▶ **Aim of the exercise**
Beginning with the line that contains "Task: Open the chat support bubble icon", output each line below exactly through the last one, both included, and nothing else.

==== Extracted entries ====

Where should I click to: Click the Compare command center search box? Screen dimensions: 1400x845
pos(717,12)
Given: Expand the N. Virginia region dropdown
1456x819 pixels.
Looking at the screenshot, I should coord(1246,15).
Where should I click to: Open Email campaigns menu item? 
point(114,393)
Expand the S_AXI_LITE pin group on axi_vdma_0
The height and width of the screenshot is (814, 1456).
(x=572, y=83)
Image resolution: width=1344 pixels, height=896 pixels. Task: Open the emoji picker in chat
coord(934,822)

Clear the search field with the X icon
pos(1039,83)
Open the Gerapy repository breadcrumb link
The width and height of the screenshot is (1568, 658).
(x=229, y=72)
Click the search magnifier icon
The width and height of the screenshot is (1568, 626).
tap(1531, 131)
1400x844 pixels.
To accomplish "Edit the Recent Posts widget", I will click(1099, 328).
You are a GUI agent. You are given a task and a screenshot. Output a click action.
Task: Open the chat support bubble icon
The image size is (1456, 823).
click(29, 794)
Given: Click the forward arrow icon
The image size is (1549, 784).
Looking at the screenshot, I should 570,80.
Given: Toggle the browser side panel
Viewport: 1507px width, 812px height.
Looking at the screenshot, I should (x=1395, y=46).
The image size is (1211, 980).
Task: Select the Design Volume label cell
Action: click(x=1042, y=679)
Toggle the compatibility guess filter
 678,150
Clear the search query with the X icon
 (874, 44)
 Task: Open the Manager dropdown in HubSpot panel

====

▶ **Completed exercise**
Task: Open the chat support bubble icon
The image size is (1456, 823).
click(29, 794)
Given: Click the forward arrow icon
The image size is (1549, 784).
Looking at the screenshot, I should 570,80.
Given: Toggle the browser side panel
Viewport: 1507px width, 812px height.
Looking at the screenshot, I should (x=1395, y=46).
The image size is (1211, 980).
Task: Select the Design Volume label cell
Action: click(x=1042, y=679)
Toggle the compatibility guess filter
 678,150
Clear the search query with the X icon
 (874, 44)
 Task: Open the Manager dropdown in HubSpot panel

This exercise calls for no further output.